## RECORD EXCERPTS
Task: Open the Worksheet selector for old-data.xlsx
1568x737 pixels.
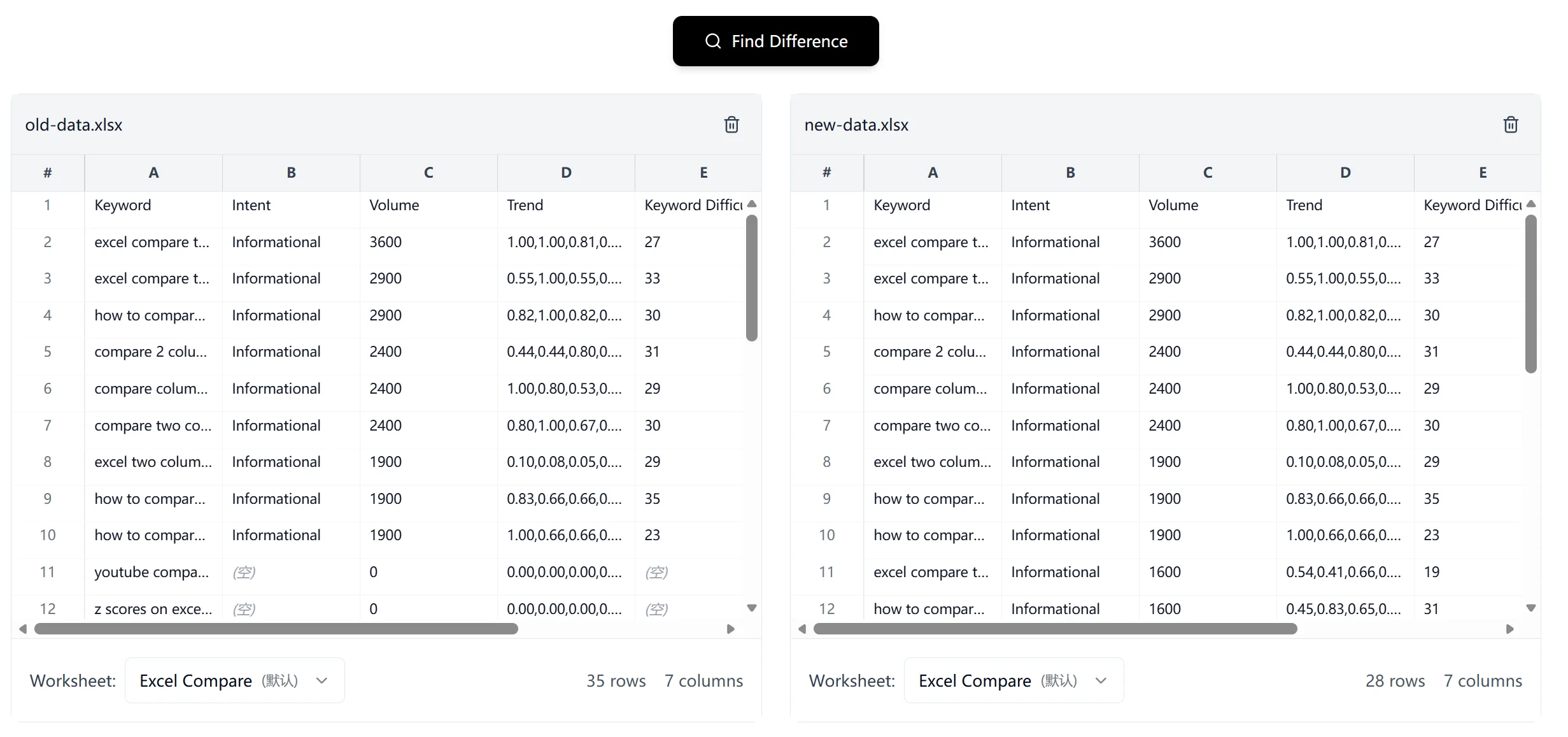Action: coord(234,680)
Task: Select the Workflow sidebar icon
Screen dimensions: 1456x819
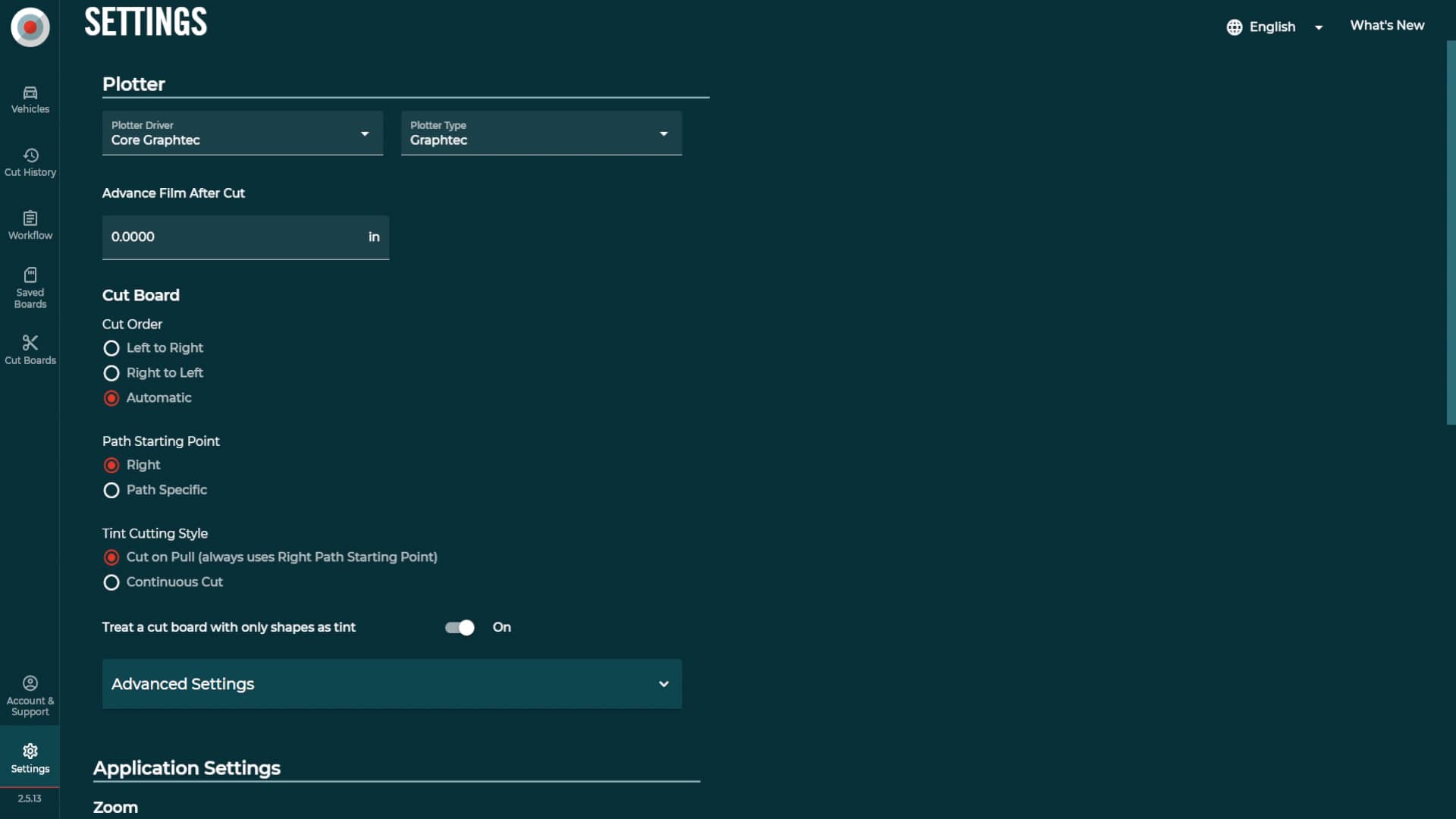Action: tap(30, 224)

* * *

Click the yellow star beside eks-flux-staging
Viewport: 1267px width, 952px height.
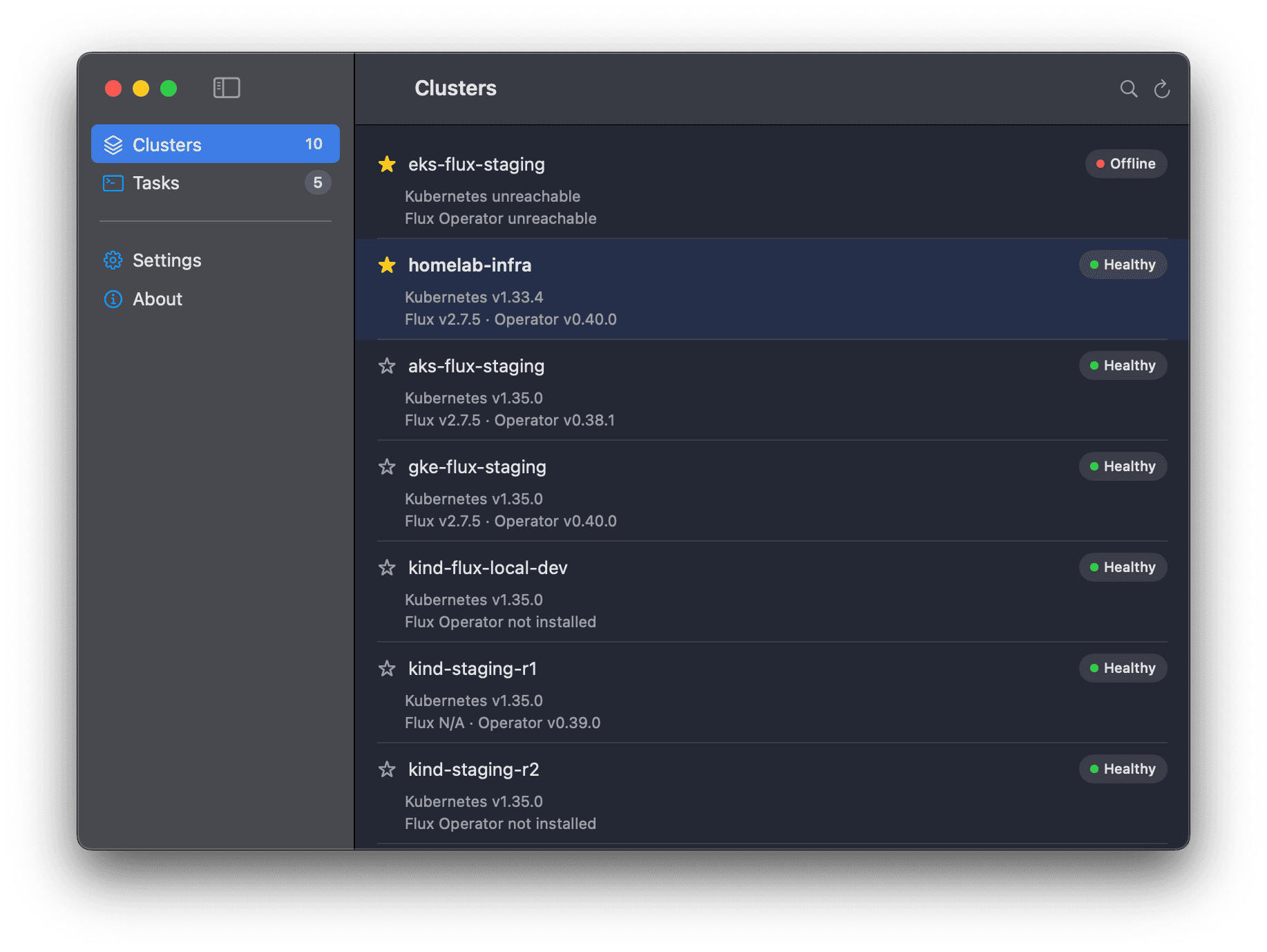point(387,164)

## WHAT TO WORK ON
From the records above, report the count of lines containing "Task" and nothing more.

## WRITTEN RESPONSE
2